Saturday, 10 November 2018

Goring Gap and Brooklands Park

My patching fuel gauge blinking with depleted enthusiasm, I just about managed to get up to the Gap for 07:30, hoping for further activity on the sea. Within half an hour the sole bird recorded moving was a distant eastbound Great Crested Grebe. There were barely even any waders on the beach, a single Grey Plover, a flock of 22 Dunlin, a couple of Turnstones and a Little Egret being the only birds feeding. Quite frankly pissed off at the Gap being reverted to a bird exclusion zone, I moped around The Plantation for a while, where there was a clear arrival of Goldcrests, around 20 in all, their whispy exchanges doing something to brighten my depressed outlook but not enough to inspire a full circuit of the site.

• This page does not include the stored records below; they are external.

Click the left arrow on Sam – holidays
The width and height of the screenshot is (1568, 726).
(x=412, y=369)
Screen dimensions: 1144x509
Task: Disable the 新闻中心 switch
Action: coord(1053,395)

News from Gareth and Paul James at BrooklandsPark of a Pallas's Warbler made me at once glad for these gents and shamefully bitter that it was not among my Goldcrests. I snapped out of it and drove over there, luckily getting a few nice views along the road to the sewage works there before it went missing. Also present were very good numbers of Goldcrests, two Firecrests, a Chiffchaff, two redpolls and a Grey Wagtail. Mingling with the loose crowd reminded me to appreciate the value of being around other birders - the Gap has been a bit of a lonely vigil this year, myself usually being the only birder present in the mornings, and, sadly, conversation with dog-walkers is just as likely to irk as uplift.